> **EXERCISE**
Write out every line below with no difference at all.

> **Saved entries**
★ ★ ★ ★

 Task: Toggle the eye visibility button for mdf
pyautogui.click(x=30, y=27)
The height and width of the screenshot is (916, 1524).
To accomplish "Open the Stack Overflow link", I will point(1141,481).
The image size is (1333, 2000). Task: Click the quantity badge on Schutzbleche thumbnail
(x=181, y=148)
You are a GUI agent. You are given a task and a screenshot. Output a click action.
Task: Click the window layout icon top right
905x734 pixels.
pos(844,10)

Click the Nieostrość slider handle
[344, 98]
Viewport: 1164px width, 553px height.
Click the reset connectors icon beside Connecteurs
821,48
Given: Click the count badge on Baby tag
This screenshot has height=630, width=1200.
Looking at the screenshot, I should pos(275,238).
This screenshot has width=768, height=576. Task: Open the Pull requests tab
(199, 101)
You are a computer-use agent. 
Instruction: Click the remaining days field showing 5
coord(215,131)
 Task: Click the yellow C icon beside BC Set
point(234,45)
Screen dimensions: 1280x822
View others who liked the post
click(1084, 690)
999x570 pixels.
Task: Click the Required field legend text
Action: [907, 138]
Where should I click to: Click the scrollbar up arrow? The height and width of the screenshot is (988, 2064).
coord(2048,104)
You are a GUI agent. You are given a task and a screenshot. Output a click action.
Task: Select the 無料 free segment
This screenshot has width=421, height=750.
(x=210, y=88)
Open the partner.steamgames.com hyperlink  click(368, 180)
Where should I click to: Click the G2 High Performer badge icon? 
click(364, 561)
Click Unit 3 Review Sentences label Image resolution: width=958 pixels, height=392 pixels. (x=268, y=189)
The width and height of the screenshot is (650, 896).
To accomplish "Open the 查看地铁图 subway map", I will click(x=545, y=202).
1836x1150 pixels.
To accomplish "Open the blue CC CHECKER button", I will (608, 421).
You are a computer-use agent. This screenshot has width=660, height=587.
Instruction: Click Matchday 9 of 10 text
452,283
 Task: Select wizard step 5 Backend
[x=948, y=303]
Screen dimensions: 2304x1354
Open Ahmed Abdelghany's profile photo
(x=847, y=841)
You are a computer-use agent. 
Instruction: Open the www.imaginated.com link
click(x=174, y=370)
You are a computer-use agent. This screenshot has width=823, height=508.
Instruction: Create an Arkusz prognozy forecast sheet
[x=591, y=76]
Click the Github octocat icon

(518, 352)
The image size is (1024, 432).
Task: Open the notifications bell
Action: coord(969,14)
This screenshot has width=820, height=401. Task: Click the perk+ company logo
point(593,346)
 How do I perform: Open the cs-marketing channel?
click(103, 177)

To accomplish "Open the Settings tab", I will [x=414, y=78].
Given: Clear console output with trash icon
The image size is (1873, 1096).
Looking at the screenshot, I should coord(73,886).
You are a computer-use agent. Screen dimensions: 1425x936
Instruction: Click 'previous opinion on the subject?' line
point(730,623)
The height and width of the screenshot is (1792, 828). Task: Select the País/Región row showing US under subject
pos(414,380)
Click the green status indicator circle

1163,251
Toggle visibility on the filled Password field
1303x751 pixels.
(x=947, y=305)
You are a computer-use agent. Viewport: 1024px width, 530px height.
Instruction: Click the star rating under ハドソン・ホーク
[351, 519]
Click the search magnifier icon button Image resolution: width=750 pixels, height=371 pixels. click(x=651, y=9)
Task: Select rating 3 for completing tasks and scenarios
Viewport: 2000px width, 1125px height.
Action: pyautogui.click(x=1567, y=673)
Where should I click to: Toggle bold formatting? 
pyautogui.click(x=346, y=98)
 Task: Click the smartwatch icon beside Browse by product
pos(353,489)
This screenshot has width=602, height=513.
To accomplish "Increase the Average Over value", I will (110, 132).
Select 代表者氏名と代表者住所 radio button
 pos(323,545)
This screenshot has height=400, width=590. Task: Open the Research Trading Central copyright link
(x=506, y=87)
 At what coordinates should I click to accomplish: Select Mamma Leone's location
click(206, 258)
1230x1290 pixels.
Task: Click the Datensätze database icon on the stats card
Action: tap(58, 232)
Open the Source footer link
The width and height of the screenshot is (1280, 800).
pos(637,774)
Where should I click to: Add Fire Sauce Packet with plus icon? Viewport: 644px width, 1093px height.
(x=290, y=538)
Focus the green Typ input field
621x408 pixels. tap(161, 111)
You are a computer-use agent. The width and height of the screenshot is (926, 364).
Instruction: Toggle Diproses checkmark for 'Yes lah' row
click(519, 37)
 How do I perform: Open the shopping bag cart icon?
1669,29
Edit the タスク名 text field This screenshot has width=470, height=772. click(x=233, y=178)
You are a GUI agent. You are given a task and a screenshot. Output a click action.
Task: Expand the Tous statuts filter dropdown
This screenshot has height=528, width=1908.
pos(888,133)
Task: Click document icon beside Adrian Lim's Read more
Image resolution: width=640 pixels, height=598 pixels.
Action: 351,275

★ ★ ★ ★

> **RESPONSE AREA**
 Task: Toggle the eye visibility button for mdf
pyautogui.click(x=30, y=27)
The height and width of the screenshot is (916, 1524).
To accomplish "Open the Stack Overflow link", I will point(1141,481).
The image size is (1333, 2000). Task: Click the quantity badge on Schutzbleche thumbnail
(x=181, y=148)
You are a GUI agent. You are given a task and a screenshot. Output a click action.
Task: Click the window layout icon top right
905x734 pixels.
pos(844,10)

Click the Nieostrość slider handle
[344, 98]
Viewport: 1164px width, 553px height.
Click the reset connectors icon beside Connecteurs
821,48
Given: Click the count badge on Baby tag
This screenshot has height=630, width=1200.
Looking at the screenshot, I should pos(275,238).
This screenshot has width=768, height=576. Task: Open the Pull requests tab
(199, 101)
You are a computer-use agent. 
Instruction: Click the remaining days field showing 5
coord(215,131)
 Task: Click the yellow C icon beside BC Set
point(234,45)
Screen dimensions: 1280x822
View others who liked the post
click(1084, 690)
999x570 pixels.
Task: Click the Required field legend text
Action: [907, 138]
Where should I click to: Click the scrollbar up arrow? The height and width of the screenshot is (988, 2064).
coord(2048,104)
You are a GUI agent. You are given a task and a screenshot. Output a click action.
Task: Select the 無料 free segment
This screenshot has width=421, height=750.
(x=210, y=88)
Open the partner.steamgames.com hyperlink  click(368, 180)
Where should I click to: Click the G2 High Performer badge icon? 
click(364, 561)
Click Unit 3 Review Sentences label Image resolution: width=958 pixels, height=392 pixels. (x=268, y=189)
The width and height of the screenshot is (650, 896).
To accomplish "Open the 查看地铁图 subway map", I will click(x=545, y=202).
1836x1150 pixels.
To accomplish "Open the blue CC CHECKER button", I will (608, 421).
You are a computer-use agent. This screenshot has width=660, height=587.
Instruction: Click Matchday 9 of 10 text
452,283
 Task: Select wizard step 5 Backend
[x=948, y=303]
Screen dimensions: 2304x1354
Open Ahmed Abdelghany's profile photo
(x=847, y=841)
You are a computer-use agent. 
Instruction: Open the www.imaginated.com link
click(x=174, y=370)
You are a computer-use agent. This screenshot has width=823, height=508.
Instruction: Create an Arkusz prognozy forecast sheet
[x=591, y=76]
Click the Github octocat icon

(518, 352)
The image size is (1024, 432).
Task: Open the notifications bell
Action: coord(969,14)
This screenshot has width=820, height=401. Task: Click the perk+ company logo
point(593,346)
 How do I perform: Open the cs-marketing channel?
click(103, 177)

To accomplish "Open the Settings tab", I will [x=414, y=78].
Given: Clear console output with trash icon
The image size is (1873, 1096).
Looking at the screenshot, I should coord(73,886).
You are a computer-use agent. Screen dimensions: 1425x936
Instruction: Click 'previous opinion on the subject?' line
point(730,623)
The height and width of the screenshot is (1792, 828). Task: Select the País/Región row showing US under subject
pos(414,380)
Click the green status indicator circle

1163,251
Toggle visibility on the filled Password field
1303x751 pixels.
(x=947, y=305)
You are a computer-use agent. Viewport: 1024px width, 530px height.
Instruction: Click the star rating under ハドソン・ホーク
[351, 519]
Click the search magnifier icon button Image resolution: width=750 pixels, height=371 pixels. click(x=651, y=9)
Task: Select rating 3 for completing tasks and scenarios
Viewport: 2000px width, 1125px height.
Action: pyautogui.click(x=1567, y=673)
Where should I click to: Toggle bold formatting? 
pyautogui.click(x=346, y=98)
 Task: Click the smartwatch icon beside Browse by product
pos(353,489)
This screenshot has width=602, height=513.
To accomplish "Increase the Average Over value", I will (110, 132).
Select 代表者氏名と代表者住所 radio button
 pos(323,545)
This screenshot has height=400, width=590. Task: Open the Research Trading Central copyright link
(x=506, y=87)
 At what coordinates should I click to accomplish: Select Mamma Leone's location
click(206, 258)
1230x1290 pixels.
Task: Click the Datensätze database icon on the stats card
Action: tap(58, 232)
Open the Source footer link
The width and height of the screenshot is (1280, 800).
pos(637,774)
Where should I click to: Add Fire Sauce Packet with plus icon? Viewport: 644px width, 1093px height.
(x=290, y=538)
Focus the green Typ input field
621x408 pixels. tap(161, 111)
You are a computer-use agent. The width and height of the screenshot is (926, 364).
Instruction: Toggle Diproses checkmark for 'Yes lah' row
click(519, 37)
 How do I perform: Open the shopping bag cart icon?
1669,29
Edit the タスク名 text field This screenshot has width=470, height=772. click(x=233, y=178)
You are a GUI agent. You are given a task and a screenshot. Output a click action.
Task: Expand the Tous statuts filter dropdown
This screenshot has height=528, width=1908.
pos(888,133)
Task: Click document icon beside Adrian Lim's Read more
Image resolution: width=640 pixels, height=598 pixels.
Action: 351,275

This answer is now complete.